Powerscourt crossed the landing at a run, bent almost double. He was now trespassing in the improbable world of Boucher, naked gods floating in the skies without visible means of support, pagan heroes living out the myths of ancient Greece in a naked innocence charged with considerable erotic force. Still he could hear the footsteps, slightly closer now. He wished he had the same means of upward propulsion as Boucher’s characters and could float right through the ceiling and the roof and alight in Number 8 Manchester Square. Then a room full of Greuzes, rather sickly portraits of young girls’ faces that looked as if they were designed to appeal to women and middle-aged and elderly men rather than to the young of either sex. He listened for the footsteps again. They seemed to have stopped. He stood absolutely still for two minutes to see if they started again. They did not.

Powerscourt was now in a kind of magic kingdom, the creations of Antoine Watteau making music and love in the open air in some enchanted fete champetre. He remembered reading somewhere that with Watteau, as with Mozart, one could learn that sincerity in art does not have to be uncouth and that perfection of form need not imply poverty of content. Then there was Fragonard, a painter of such sensuous indulgence, such glorious decadence that the French Revolution might have been created in order to abolish him. Why, Powerscourt said to himself, did his brain wander off into artistic thoughts when death might be just a corridor away? He listened again. Still no noise.
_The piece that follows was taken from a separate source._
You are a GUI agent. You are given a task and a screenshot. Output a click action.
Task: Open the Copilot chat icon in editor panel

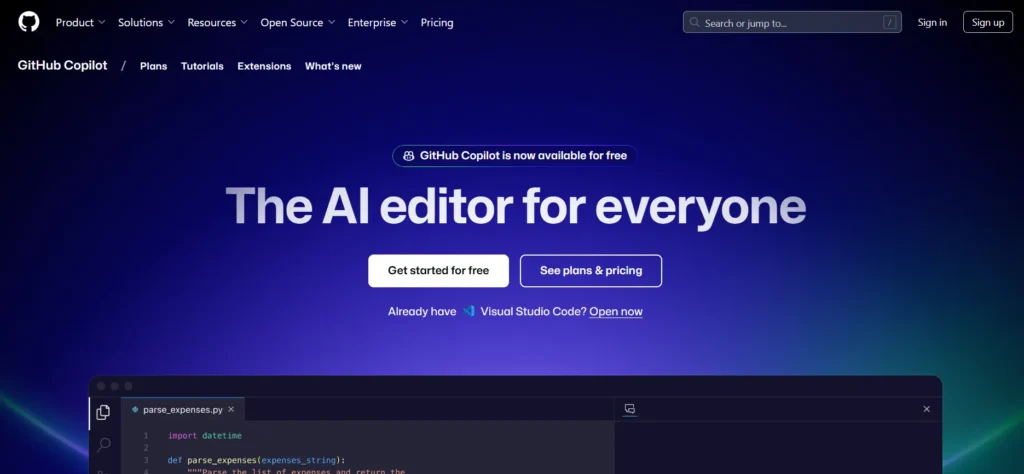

When he reached the Great Gallery that ran right across one side of the house he lay down on the floor. He inched his way forward until his head just poked round the corner. At least I’m a smaller target this way, he said to himself. Nothing stirred. On the walls the Van Dycks and the Rembrandts, the Hals and the Gainsboroughs kept to their frames. Powerscourt watched the far door with great care. Maybe his opponent was hiding behind there, biding his time before an exploratory shot down the room. Suddenly Powerscourt wondered if the man might not have taken his boots off and crept round to take him from the rear. He looked behind. Only Watteau on guard there, though Powerscourt doubted if those effete-looking lovers and musicians would have been much good in a fight. He wondered what to do. Charge straight down the Great Gallery? Wait? Go back he way he had come? To his left an austere Spanish lady with a fan and a rosary, painted by Velasquez, was taking the register of his sins. Still there was silence at the far end. Suddenly Powerscourt decided to take the initiative. He rose to his feet, took his pistol in his right hand and ran as fast as he could down the gallery. Fifteen feet from the end he fired two shots just past the door. Then he kicked the door as hard as he could and peered round. There was nobody there. Only some Dutch peasants, too preoccupied with their own world to have any time for his, lounged about on the walls. Powerscourt stood still and locked the Great Gallery door behind him. He was worried about being outflanked to his rear. So where was the man? Had he given up and gone home? Had the nightwatchman arrived? Powerscourt rather doubted it. He feared he had somehow lost the initiative, that his enemy had the upper hand. Even the views of gloomy Dutch churches, peopled with sombre worshippers dressed in black, would not be enough to save him now. There were only two players left in the Wallace Collection game of hide and seek, and death might be the prize for the loser.